** Begin Data supplied **

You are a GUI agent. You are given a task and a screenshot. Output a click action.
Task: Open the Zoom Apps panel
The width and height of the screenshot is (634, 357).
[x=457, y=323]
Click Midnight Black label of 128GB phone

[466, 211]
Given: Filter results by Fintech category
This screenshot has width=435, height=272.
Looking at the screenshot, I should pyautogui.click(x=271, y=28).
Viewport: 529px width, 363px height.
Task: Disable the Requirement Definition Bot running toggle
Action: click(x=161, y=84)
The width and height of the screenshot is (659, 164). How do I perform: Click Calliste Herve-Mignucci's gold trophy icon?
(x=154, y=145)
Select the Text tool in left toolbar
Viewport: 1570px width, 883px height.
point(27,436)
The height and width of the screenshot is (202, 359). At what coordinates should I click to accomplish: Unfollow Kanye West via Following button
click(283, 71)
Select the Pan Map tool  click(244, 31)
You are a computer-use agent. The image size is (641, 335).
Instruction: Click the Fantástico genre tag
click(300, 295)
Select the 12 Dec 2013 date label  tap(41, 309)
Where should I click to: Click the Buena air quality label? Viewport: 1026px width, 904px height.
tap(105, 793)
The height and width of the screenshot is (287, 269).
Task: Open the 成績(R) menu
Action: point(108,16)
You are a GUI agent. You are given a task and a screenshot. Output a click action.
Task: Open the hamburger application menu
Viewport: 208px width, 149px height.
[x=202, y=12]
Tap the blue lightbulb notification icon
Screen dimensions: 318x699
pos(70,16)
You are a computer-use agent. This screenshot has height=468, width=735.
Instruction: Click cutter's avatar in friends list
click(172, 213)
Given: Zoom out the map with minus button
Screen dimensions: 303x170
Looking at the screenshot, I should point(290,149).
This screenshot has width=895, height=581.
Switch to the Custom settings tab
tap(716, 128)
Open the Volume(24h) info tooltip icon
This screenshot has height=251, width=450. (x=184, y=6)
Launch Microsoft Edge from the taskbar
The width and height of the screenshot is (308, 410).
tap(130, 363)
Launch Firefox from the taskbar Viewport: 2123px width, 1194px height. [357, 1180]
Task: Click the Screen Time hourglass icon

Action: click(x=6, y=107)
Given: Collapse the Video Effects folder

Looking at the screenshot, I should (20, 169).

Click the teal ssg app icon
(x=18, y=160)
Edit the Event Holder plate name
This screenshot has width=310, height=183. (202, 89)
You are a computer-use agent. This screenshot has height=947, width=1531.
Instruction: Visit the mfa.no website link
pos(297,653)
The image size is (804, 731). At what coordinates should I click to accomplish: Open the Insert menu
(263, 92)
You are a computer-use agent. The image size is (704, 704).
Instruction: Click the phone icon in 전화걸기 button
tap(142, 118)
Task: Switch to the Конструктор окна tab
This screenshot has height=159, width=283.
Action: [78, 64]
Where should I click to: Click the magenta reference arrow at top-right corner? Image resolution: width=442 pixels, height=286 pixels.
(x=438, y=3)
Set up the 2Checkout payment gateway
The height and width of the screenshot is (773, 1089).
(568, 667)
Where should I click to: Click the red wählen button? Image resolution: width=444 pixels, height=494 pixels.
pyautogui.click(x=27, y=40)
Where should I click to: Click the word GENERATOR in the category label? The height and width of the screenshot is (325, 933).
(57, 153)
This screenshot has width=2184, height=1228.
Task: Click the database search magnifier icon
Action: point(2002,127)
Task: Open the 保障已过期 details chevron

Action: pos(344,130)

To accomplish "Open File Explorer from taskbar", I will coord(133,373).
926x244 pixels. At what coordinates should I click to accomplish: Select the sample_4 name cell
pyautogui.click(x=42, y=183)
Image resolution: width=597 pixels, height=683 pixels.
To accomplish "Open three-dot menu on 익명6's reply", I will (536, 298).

** End Data supplied **

__Task to carry out__
Transcribe all of the data above line for line, exactly as it appears.

__Result for this exercise__
You are a GUI agent. You are given a task and a screenshot. Output a click action.
Task: Open the Zoom Apps panel
The width and height of the screenshot is (634, 357).
[x=457, y=323]
Click Midnight Black label of 128GB phone

[466, 211]
Given: Filter results by Fintech category
This screenshot has width=435, height=272.
Looking at the screenshot, I should pyautogui.click(x=271, y=28).
Viewport: 529px width, 363px height.
Task: Disable the Requirement Definition Bot running toggle
Action: click(x=161, y=84)
The width and height of the screenshot is (659, 164). How do I perform: Click Calliste Herve-Mignucci's gold trophy icon?
(x=154, y=145)
Select the Text tool in left toolbar
Viewport: 1570px width, 883px height.
point(27,436)
The height and width of the screenshot is (202, 359). At what coordinates should I click to accomplish: Unfollow Kanye West via Following button
click(283, 71)
Select the Pan Map tool  click(244, 31)
You are a computer-use agent. The image size is (641, 335).
Instruction: Click the Fantástico genre tag
click(300, 295)
Select the 12 Dec 2013 date label  tap(41, 309)
Where should I click to: Click the Buena air quality label? Viewport: 1026px width, 904px height.
tap(105, 793)
The height and width of the screenshot is (287, 269).
Task: Open the 成績(R) menu
Action: point(108,16)
You are a GUI agent. You are given a task and a screenshot. Output a click action.
Task: Open the hamburger application menu
Viewport: 208px width, 149px height.
[x=202, y=12]
Tap the blue lightbulb notification icon
Screen dimensions: 318x699
pos(70,16)
You are a computer-use agent. This screenshot has height=468, width=735.
Instruction: Click cutter's avatar in friends list
click(172, 213)
Given: Zoom out the map with minus button
Screen dimensions: 303x170
Looking at the screenshot, I should point(290,149).
This screenshot has width=895, height=581.
Switch to the Custom settings tab
tap(716, 128)
Open the Volume(24h) info tooltip icon
This screenshot has height=251, width=450. (x=184, y=6)
Launch Microsoft Edge from the taskbar
The width and height of the screenshot is (308, 410).
tap(130, 363)
Launch Firefox from the taskbar Viewport: 2123px width, 1194px height. [357, 1180]
Task: Click the Screen Time hourglass icon

Action: click(x=6, y=107)
Given: Collapse the Video Effects folder

Looking at the screenshot, I should (20, 169).

Click the teal ssg app icon
(x=18, y=160)
Edit the Event Holder plate name
This screenshot has width=310, height=183. (202, 89)
You are a computer-use agent. This screenshot has height=947, width=1531.
Instruction: Visit the mfa.no website link
pos(297,653)
The image size is (804, 731). At what coordinates should I click to accomplish: Open the Insert menu
(263, 92)
You are a computer-use agent. The image size is (704, 704).
Instruction: Click the phone icon in 전화걸기 button
tap(142, 118)
Task: Switch to the Конструктор окна tab
This screenshot has height=159, width=283.
Action: [78, 64]
Where should I click to: Click the magenta reference arrow at top-right corner? Image resolution: width=442 pixels, height=286 pixels.
(x=438, y=3)
Set up the 2Checkout payment gateway
The height and width of the screenshot is (773, 1089).
(568, 667)
Where should I click to: Click the red wählen button? Image resolution: width=444 pixels, height=494 pixels.
pyautogui.click(x=27, y=40)
Where should I click to: Click the word GENERATOR in the category label? The height and width of the screenshot is (325, 933).
(57, 153)
This screenshot has width=2184, height=1228.
Task: Click the database search magnifier icon
Action: point(2002,127)
Task: Open the 保障已过期 details chevron

Action: pos(344,130)

To accomplish "Open File Explorer from taskbar", I will coord(133,373).
926x244 pixels. At what coordinates should I click to accomplish: Select the sample_4 name cell
pyautogui.click(x=42, y=183)
Image resolution: width=597 pixels, height=683 pixels.
To accomplish "Open three-dot menu on 익명6's reply", I will (536, 298).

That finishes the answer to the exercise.